WHAT TO PRODUCE: Reproduce exactly, from the data that follows, the line with "Given: Print the payslip with printer icon", the line with "Given: Click the 网络营销 topic logo icon", and every line that lies between them.
THE DATA below:
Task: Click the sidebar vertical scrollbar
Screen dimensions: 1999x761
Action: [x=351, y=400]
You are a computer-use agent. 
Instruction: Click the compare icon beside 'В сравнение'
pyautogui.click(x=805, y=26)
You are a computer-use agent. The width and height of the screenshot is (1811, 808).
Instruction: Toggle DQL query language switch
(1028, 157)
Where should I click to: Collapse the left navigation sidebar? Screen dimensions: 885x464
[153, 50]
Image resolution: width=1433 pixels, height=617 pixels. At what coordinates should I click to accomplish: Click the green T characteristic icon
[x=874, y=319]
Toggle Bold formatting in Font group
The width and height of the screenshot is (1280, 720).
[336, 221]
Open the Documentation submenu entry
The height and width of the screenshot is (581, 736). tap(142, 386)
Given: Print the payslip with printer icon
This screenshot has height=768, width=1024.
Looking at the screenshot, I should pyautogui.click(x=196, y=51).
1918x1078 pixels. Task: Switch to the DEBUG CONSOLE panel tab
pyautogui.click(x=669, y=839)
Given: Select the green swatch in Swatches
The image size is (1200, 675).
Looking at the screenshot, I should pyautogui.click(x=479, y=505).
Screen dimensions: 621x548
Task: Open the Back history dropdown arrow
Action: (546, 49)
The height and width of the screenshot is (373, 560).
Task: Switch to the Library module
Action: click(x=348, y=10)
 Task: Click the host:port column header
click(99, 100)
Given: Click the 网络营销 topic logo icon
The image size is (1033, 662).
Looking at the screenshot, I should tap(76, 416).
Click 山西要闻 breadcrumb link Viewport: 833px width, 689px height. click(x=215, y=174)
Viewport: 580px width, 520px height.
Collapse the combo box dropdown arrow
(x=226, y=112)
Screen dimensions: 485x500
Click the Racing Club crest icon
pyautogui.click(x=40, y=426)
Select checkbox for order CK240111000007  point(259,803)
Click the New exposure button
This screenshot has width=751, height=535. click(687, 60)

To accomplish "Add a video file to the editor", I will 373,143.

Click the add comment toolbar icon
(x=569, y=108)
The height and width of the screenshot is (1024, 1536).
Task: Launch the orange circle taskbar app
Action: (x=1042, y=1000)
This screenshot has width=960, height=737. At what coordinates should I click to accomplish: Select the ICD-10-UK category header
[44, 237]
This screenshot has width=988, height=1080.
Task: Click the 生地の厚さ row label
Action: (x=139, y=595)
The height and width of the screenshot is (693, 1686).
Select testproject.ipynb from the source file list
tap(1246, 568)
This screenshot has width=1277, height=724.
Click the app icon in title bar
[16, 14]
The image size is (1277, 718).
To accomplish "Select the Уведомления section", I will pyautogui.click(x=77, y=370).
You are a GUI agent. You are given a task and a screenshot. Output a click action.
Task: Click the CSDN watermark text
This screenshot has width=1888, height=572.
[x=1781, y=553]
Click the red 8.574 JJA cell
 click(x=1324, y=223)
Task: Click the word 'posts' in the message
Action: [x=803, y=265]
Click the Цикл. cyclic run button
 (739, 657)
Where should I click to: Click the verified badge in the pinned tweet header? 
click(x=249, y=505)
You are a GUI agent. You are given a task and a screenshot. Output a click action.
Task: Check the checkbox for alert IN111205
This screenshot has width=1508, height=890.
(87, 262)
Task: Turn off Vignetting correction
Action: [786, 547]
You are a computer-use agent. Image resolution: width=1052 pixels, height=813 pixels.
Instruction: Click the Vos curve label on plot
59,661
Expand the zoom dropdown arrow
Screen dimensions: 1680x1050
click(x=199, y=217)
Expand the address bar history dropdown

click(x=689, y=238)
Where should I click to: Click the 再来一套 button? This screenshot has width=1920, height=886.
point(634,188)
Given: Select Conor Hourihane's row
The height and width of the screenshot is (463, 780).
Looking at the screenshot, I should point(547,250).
End of THE DATA.
RESULT BELOW:
Given: Print the payslip with printer icon
This screenshot has height=768, width=1024.
Looking at the screenshot, I should pyautogui.click(x=196, y=51).
1918x1078 pixels. Task: Switch to the DEBUG CONSOLE panel tab
pyautogui.click(x=669, y=839)
Given: Select the green swatch in Swatches
The image size is (1200, 675).
Looking at the screenshot, I should pyautogui.click(x=479, y=505).
Screen dimensions: 621x548
Task: Open the Back history dropdown arrow
Action: (546, 49)
The height and width of the screenshot is (373, 560).
Task: Switch to the Library module
Action: click(x=348, y=10)
 Task: Click the host:port column header
click(99, 100)
Given: Click the 网络营销 topic logo icon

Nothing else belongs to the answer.